Task directions
Please reproduce the passage of the Validator App post starting at "However, I’ve hit" and ending at "for initial testing?", word for word.

Text segment
=====
However, I’ve hit a wall with the Validator App. Even after setting auth.algorithm = "none" and auth-config.type = "none" (both in app.conf and via environment variables), the container stubbornly continues to attempt a connection to localhost:80 for a token provider, resulting in a persistent Connection refused loop.

It seems version 0.5.16 is ignoring these overrides and forcing an OIDC flow.

  1. Is there a specific hidden flag required to truly disable IAM in this version?

  2. Or is it now mandatory for every validator to provide a local OIDC/IAM (like Keycloak) even for initial testing?

I’d appreciate the specific configuration needed to bypass this “Acquiring auth token” loop, as the core node is clearly ready to go.

It is definitely possible to run without an OIDC flow as described in the docs. I’m again not sure where you set “localhost:80”, afaik that’s not one of the standard URLs configured.
=====
Record extracts

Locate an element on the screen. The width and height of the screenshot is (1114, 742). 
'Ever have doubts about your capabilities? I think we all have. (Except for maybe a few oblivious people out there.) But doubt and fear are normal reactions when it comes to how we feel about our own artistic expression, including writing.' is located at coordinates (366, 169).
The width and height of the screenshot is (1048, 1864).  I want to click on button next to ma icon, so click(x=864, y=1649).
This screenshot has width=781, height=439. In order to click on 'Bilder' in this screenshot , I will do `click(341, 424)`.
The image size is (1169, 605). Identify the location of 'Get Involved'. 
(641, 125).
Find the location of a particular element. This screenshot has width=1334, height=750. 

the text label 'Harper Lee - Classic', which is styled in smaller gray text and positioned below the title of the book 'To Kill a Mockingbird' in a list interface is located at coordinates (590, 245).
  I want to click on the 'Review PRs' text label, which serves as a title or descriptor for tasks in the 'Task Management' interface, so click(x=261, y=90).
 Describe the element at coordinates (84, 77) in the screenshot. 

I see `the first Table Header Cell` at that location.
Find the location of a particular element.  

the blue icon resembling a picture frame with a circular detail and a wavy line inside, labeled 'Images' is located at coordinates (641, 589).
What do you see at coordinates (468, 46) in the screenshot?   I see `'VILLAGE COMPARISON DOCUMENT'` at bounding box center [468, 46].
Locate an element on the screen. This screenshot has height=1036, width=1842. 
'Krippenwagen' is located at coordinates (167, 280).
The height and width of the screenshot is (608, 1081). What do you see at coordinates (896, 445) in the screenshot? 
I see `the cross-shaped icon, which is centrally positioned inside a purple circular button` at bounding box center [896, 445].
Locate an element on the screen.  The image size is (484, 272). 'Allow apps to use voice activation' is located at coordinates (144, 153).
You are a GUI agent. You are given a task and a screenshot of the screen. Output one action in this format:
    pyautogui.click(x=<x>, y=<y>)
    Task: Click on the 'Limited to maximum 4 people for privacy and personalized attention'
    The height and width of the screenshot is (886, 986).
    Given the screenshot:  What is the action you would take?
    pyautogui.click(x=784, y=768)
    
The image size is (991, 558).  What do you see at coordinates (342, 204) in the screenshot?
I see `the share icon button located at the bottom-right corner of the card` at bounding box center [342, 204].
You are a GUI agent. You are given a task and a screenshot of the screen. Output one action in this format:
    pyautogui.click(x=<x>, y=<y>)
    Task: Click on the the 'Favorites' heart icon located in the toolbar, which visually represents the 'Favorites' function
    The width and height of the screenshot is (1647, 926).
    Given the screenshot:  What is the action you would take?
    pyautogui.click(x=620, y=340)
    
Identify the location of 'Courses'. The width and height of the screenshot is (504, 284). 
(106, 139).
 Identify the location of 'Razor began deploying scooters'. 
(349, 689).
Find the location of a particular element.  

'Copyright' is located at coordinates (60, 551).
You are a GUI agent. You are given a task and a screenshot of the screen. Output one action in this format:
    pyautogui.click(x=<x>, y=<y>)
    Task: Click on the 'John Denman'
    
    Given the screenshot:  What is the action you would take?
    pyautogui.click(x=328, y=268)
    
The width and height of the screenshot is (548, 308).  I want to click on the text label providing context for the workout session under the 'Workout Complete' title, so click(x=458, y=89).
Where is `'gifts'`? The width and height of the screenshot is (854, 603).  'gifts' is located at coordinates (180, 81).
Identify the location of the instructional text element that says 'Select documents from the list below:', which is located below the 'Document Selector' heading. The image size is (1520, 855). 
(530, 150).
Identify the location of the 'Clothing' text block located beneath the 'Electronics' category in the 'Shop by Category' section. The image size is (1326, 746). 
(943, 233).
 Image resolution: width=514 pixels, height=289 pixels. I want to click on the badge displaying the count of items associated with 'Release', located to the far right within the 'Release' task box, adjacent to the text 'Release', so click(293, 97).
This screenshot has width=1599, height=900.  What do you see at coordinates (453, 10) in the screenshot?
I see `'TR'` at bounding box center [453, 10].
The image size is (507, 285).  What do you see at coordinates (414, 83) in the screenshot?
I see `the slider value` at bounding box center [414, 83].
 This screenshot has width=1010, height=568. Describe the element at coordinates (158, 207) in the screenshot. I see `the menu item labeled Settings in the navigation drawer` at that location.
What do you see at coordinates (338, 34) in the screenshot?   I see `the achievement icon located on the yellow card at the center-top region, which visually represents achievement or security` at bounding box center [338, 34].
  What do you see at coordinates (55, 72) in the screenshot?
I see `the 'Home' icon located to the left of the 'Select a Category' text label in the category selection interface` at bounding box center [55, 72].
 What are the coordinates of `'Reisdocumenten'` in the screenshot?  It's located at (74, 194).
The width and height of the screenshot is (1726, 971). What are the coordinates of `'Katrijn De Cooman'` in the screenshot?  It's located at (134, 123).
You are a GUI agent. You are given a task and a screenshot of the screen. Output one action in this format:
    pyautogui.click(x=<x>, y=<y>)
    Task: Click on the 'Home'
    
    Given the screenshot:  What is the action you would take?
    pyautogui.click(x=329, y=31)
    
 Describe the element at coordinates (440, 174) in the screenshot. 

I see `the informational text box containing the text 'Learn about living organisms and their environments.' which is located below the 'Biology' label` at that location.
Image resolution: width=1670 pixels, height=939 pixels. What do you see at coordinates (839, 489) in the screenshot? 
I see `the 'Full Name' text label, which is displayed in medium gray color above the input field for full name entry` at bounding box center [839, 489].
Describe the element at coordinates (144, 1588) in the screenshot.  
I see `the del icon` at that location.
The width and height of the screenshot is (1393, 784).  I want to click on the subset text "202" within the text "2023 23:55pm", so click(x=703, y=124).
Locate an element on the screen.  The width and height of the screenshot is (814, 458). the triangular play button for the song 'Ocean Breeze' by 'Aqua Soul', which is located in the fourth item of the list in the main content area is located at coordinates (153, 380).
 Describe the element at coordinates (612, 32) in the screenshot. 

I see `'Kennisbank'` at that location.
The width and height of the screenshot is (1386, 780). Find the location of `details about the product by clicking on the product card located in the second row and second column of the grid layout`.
=====
Written reply
However, I’ve hit a wall with the Validator App. Even after setting auth.algorithm = "none" and auth-config.type = "none" (both in app.conf and via environment variables), the container stubbornly continues to attempt a connection to localhost:80 for a token provider, resulting in a persistent Connection refused loop.

It seems version 0.5.16 is ignoring these overrides and forcing an OIDC flow.

  1. Is there a specific hidden flag required to truly disable IAM in this version?

  2. Or is it now mandatory for every validator to provide a local OIDC/IAM (like Keycloak) even for initial testing?